I picked up a pair of Heroic and Ros Lynx AH Mk.1 helicopters (UKMA402). Until the introduction of the rather fearsome Apache gunship in UK service, the Lynx was the main attack helicopter of the Army Air Corps. Whilst nowhere near as well armed or armored as the WAH-64 in use today, the Lynx combined eight TOW anti-tank missiles to a relatively nimble and fast airframe that would be used to help (a little) even the odds in the event of a Russian armored column making a dash for the Channel ports.
PreparationI'll be writing a detailed review H&R Lynx for Mighty Miniatures soon, but suffice to say that they are nice models for the money. The only real issue was the rather nasty flash.
|Up to the normal high standards of post 60's UK Aerospace build quality!|
That took a chunk of time to clear but soon I had both Lynx built up. Unlike the fixed wing aircraft, the H&R helicopters are multi-part models and come with external stores as appropriate. In this case, the Lynx came with two quad TOW launchers each.
|A snip at an SDR friendly £1.50|
I used a 1mm drill bit fitted to the Dremel to drill a relatively deep hole in the base of the fuselage at what I figured was about the centre of gravity of the model.
|If at first you don't succeed in finding the CoG... You'll bend the rotors.|
I then unfolded a pair of NATO standard paper clips and superglued them in, sticking the remaining free end into a couple wooden blocks. These will act as a handy stand for undercoating and painting so that the flying bases remain paint free.
Basecoating and ResearchResearch so late on in the section? normally its the first section? Yeah...that bit me in the ass. I made my first mistake of the project and sprayed the models Army Painter 'Uniform Grey'. Being used to modern Lynx's in their green and grey scheme I made a rather foolish assumption that they had always been painted that color. Turns out they weren't, as I quickly found out whilst trying to work out what shade the green should be! Apparently, back in the eighties until some point in the early nineties, British army helicopters were painted green and black, like the tanks. Thankfully I found some good period photos (yay for aircraft spotters) scattered around the net. These two in particular proved handy. Photo 1 / Photo 2. The photos gave a good view of markings and the TOW launchers and they would prove useful later.

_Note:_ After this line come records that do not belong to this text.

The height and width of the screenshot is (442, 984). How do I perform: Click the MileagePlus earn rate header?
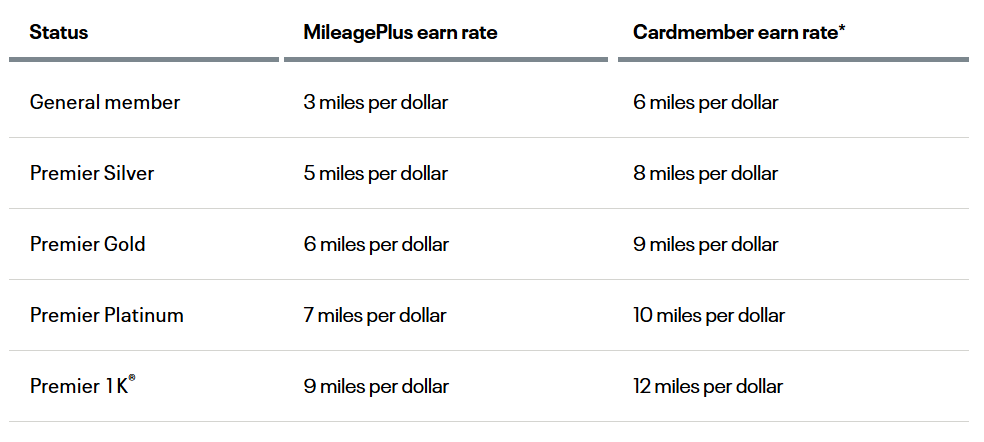tap(400, 32)
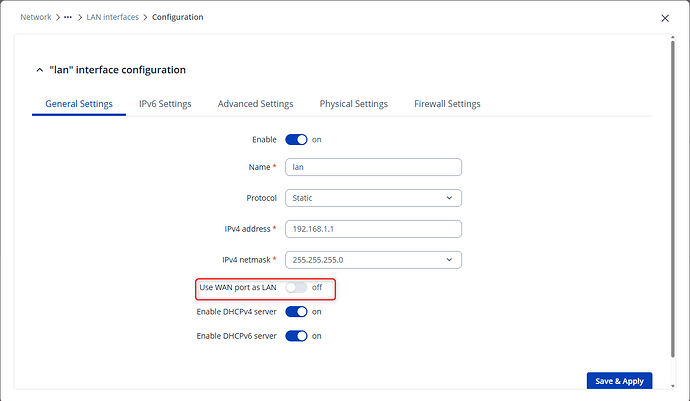The height and width of the screenshot is (401, 690).
Task: Focus the IPv4 address field
Action: point(372,229)
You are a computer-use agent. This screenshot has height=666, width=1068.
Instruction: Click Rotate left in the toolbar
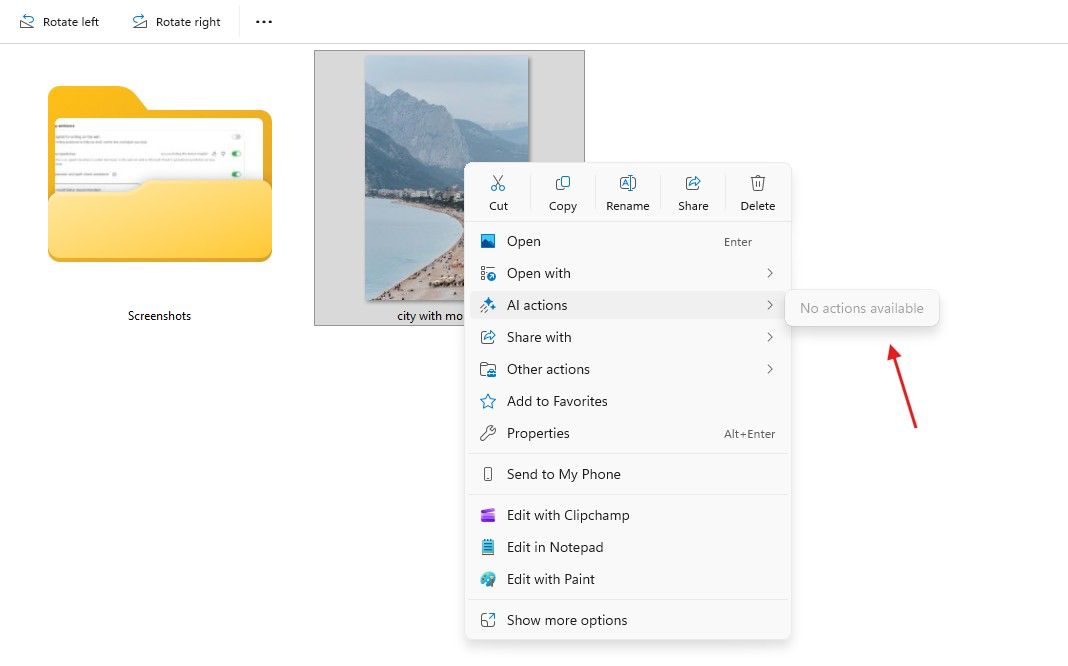[59, 22]
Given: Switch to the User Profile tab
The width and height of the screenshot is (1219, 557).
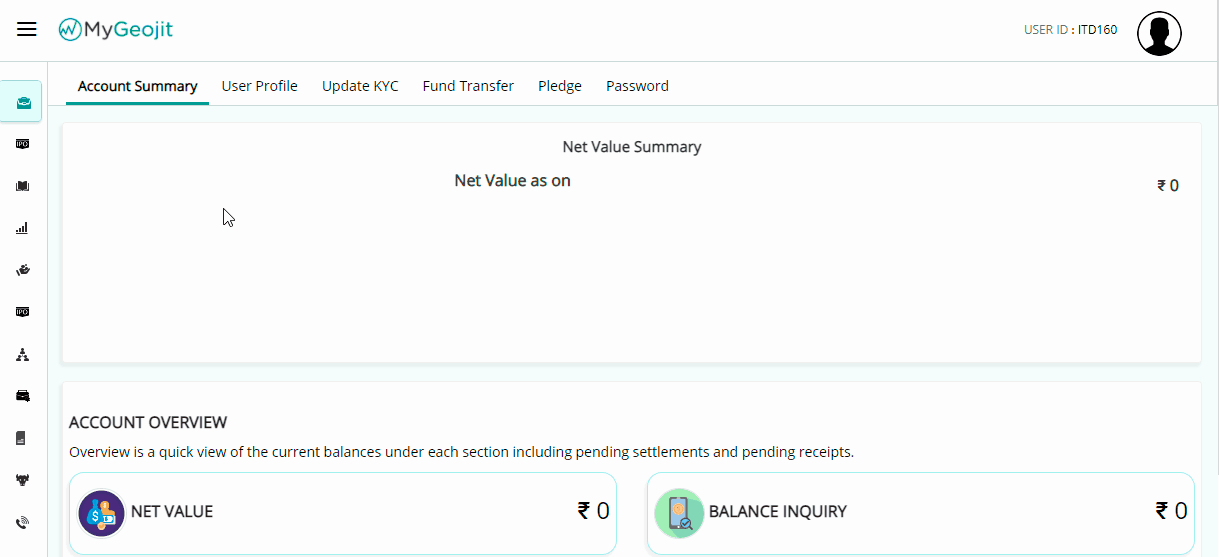Looking at the screenshot, I should tap(260, 86).
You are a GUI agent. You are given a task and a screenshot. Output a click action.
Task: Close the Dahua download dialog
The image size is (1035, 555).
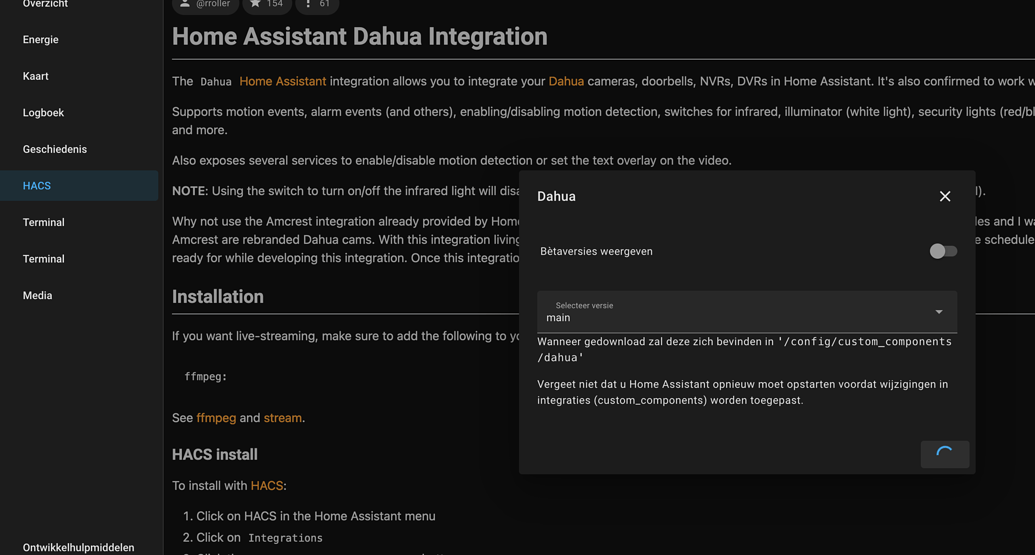[x=945, y=196]
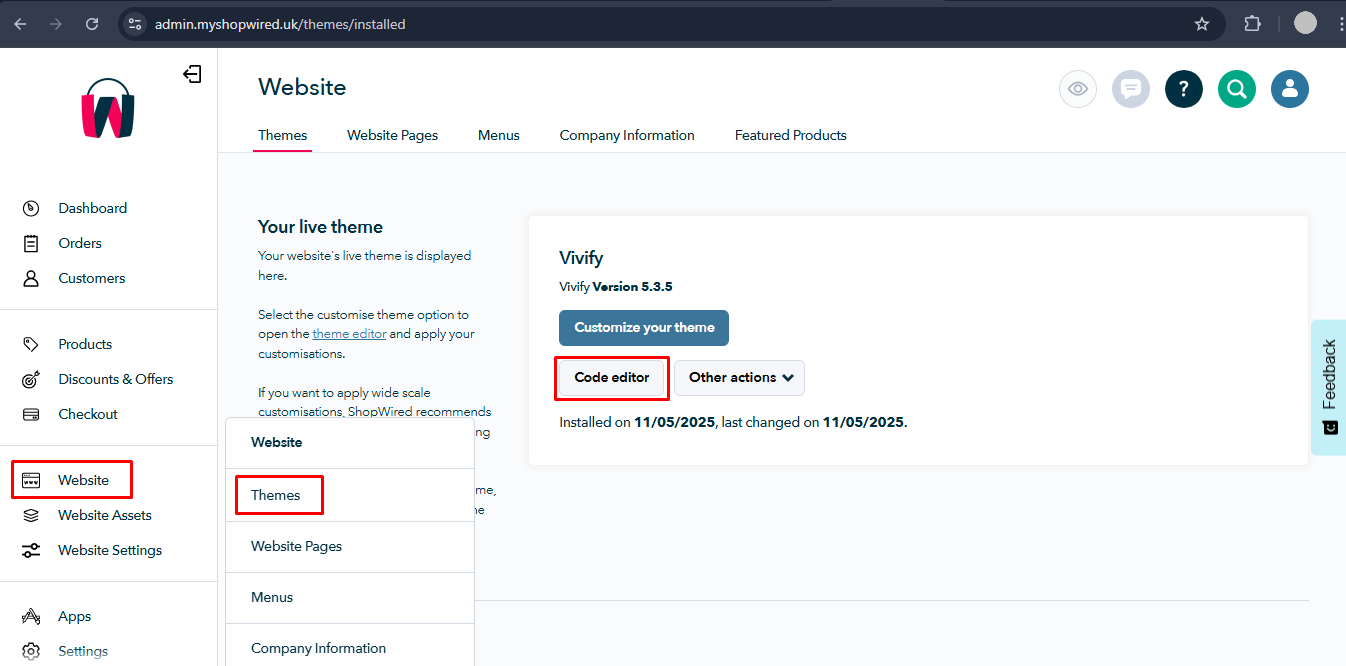Click the Settings gear icon
Screen dimensions: 1346x666
pyautogui.click(x=30, y=651)
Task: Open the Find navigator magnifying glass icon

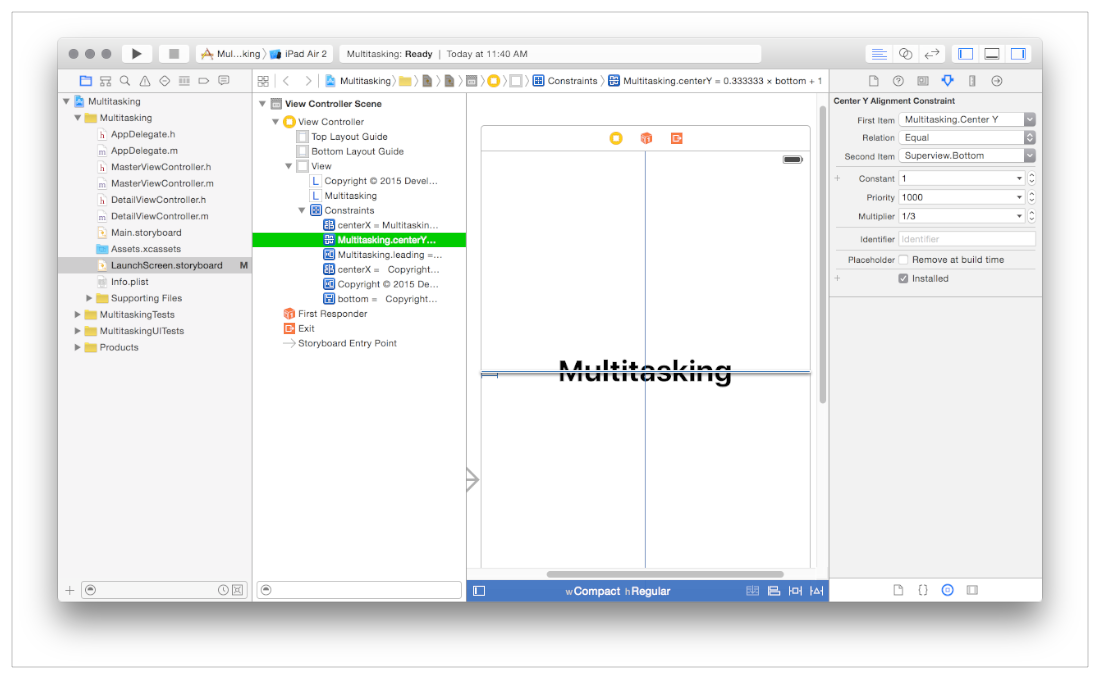Action: (124, 81)
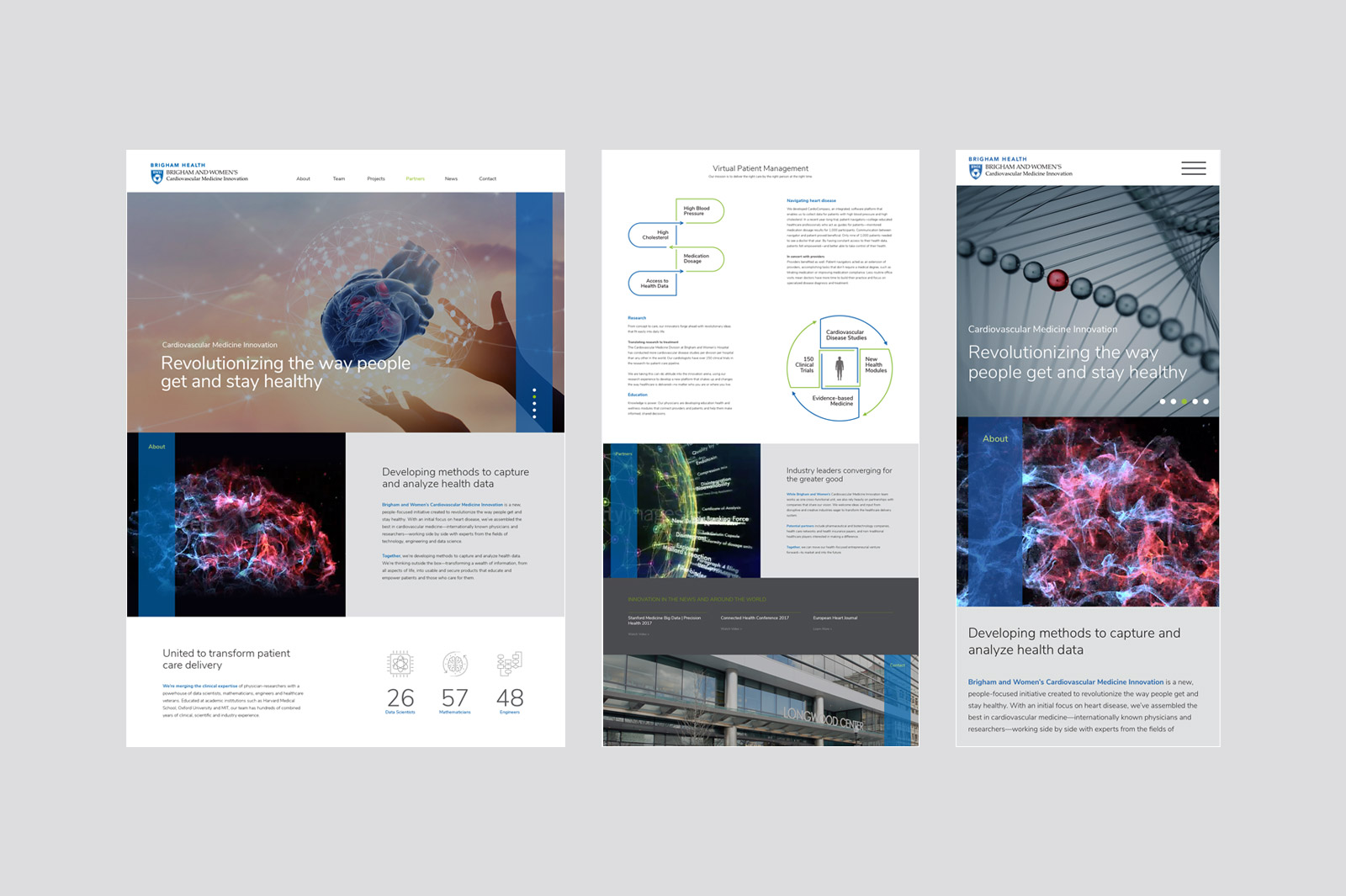The image size is (1346, 896).
Task: Select the green active mobile carousel dot
Action: tap(1184, 401)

So, a quick spray of Army Painter/Battlefront's 'British Armour' followed, making the Lynx probably some of my best primed models in the CWC army!
|Needless to say, I'm getting through a bit of 'British Armour' green at the moment!|
Now, British Armour isn't quite right for the shade. The photos made it look less brown/green than that shade and darker to boot. I had a bit of a play around with the shades of green I have and Vallejo 'Reflective Green' seems the closest shade without mixing. That's a bit of a pisser as 'Reflective Green' is a horrid colour to work with. Anyone who uses Vallejo paints is used to spending a minute shaking the paint to unleash the magic but no amount of shaking ever seems to get Reflective Green from being a runny, poorly mixed, mess. In the end I opted for shaking the pot, rubbing the pot in my palms (seriously, this is necceary!) and still had to go with three thin coats when one would normally suffice. I'm still not entirely sure the end result was what I had in mind or worth the effort!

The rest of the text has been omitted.